Thursday, November 24, 2016

From the Road: A Joshua Tree Lunch Stop with Volcanic Rocks

It wasn't long after I stopped to make coffee on the Turtle Mountains road, that it was time for lunch.

(Actually, before I found a place for lunch, I mistakenly pulled off on the paved road to McLaughlin, thinking that I could get a better picture of the Castle Mountains, a place I had worked long before, only to find that the road had no legitimate turnarounds until nearly reaching the Colorado River. This unforeseen escapade surely added an extra hour to my driving time!)

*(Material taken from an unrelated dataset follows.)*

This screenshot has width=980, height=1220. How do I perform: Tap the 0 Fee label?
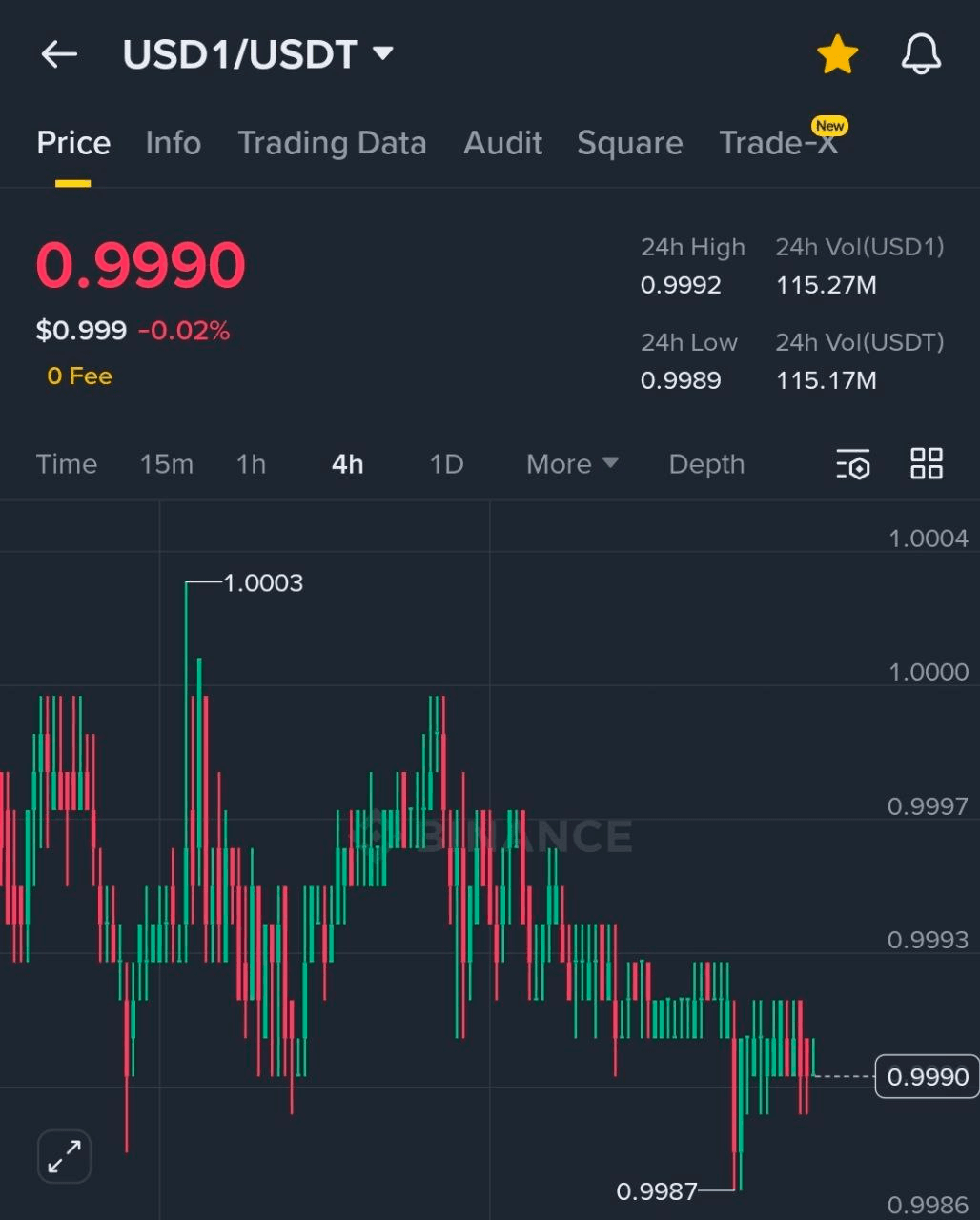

North of Searchlight, I found a suitable dirt road and drove away from the four-lane highway on blessed dirt. (Highway 95 wasn't four-laned in this part of the world the last time I drove on it; road widening began sometime after publication of the 2002-03 Nevada road map and was complete by the publication date of the 2005-06 road map.)

Before making lunch (and then more coffee), I wandered around and took a few pictures, including this one of an alive but bent over and half-burned Joshua tree. (I don't know if the tree was hit by lightning or lit on fire by an obnoxious passerby. The other Joshua trees nearby showed no signs of fire, so I don't suspect an old wildfire.)
What's that in the distance beyond the Joshua tree?
It's a hill of light-colored rocks covered by darker rocks (part of the Highland Range, Clark County, NV) .
My idea of the geology while out there was simple, and turned out to be fairly incorrect. I did get the type of rock right: Yes, it's (primarily) volcanic. I was thinking of a fairly thick ash-flow tuff sheet, with a thick poorly welded zone (in buff or pale orange), a very thin to intermittent vitrophyre (the thin black bed on the far hill), all overlain by a strongly welded zone (the sloping dark brownish hill-capping formation). Wrong. And wrong.

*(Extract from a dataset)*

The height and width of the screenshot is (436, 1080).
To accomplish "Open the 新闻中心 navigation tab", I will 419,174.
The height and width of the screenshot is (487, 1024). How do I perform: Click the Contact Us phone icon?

I found the detailed geology in this M.S. thesis (Colombini, 2009); the basics of her geology was largely from a map by Faulds et al (2002), but with more detail than I want to report. The larger picture consists of hill-capping basaltic andesite (this section might commonly be identified as basalt in the field) overlying a thin, dark, glassy rhyolite to rhyodacite flow (I guess I was partly correct on this!), overlying pale orange non-welded tuffs of mixed sedimentary and volcanic origin (and partly correct on this). Some flow-banded rhyolitic flows are mostly hidden at the base of the orange hills, barely sticking up high enough to be seen in the photo.

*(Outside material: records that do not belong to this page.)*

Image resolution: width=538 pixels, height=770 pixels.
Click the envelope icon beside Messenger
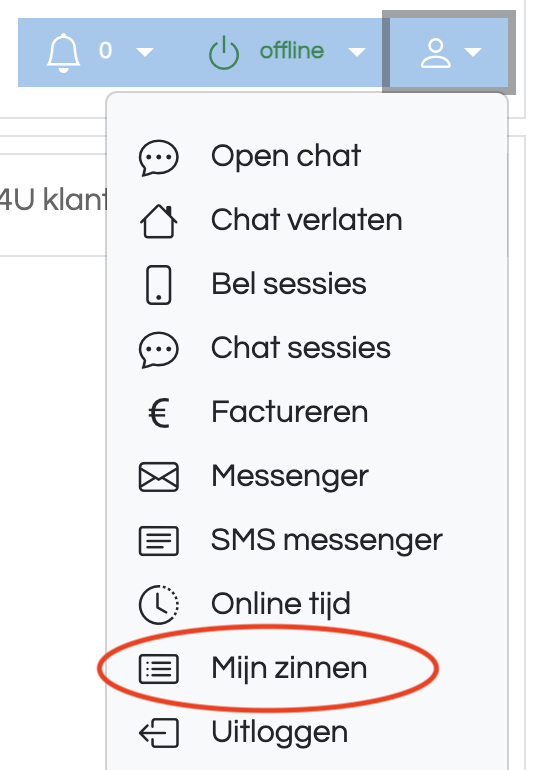[x=159, y=477]
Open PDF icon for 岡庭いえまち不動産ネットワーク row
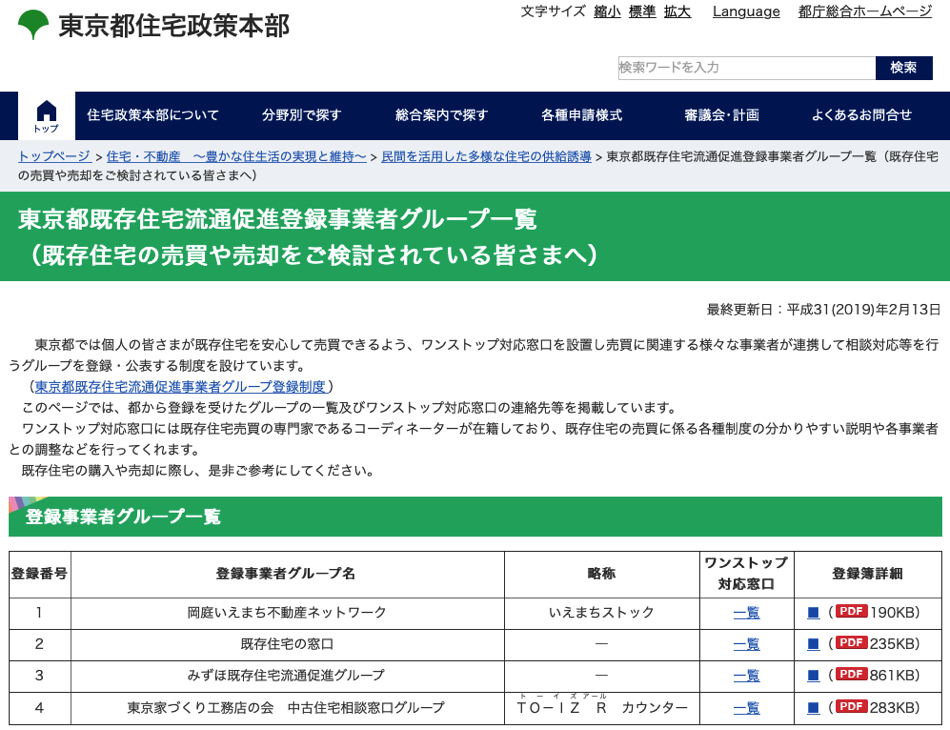Viewport: 950px width, 730px height. tap(851, 612)

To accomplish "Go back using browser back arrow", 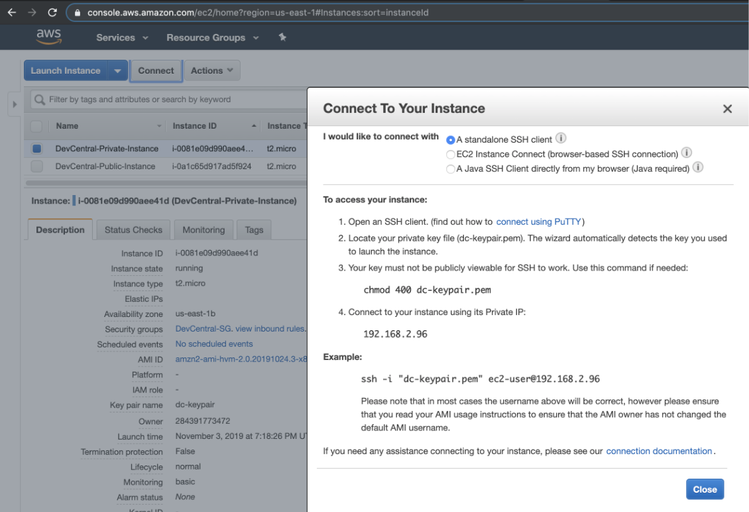I will pyautogui.click(x=11, y=12).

These rocks are all mid-Miocene in age, and they have all been tilted to the west (away from us) by widespread extreme extension related to detachment faulting within the Colorado River extensional corridor. The structure of the area is complicated by being within or near the Black Mountains accommodation zone (Faulds et al, 2002; abstract only, the rest is behind a paywall).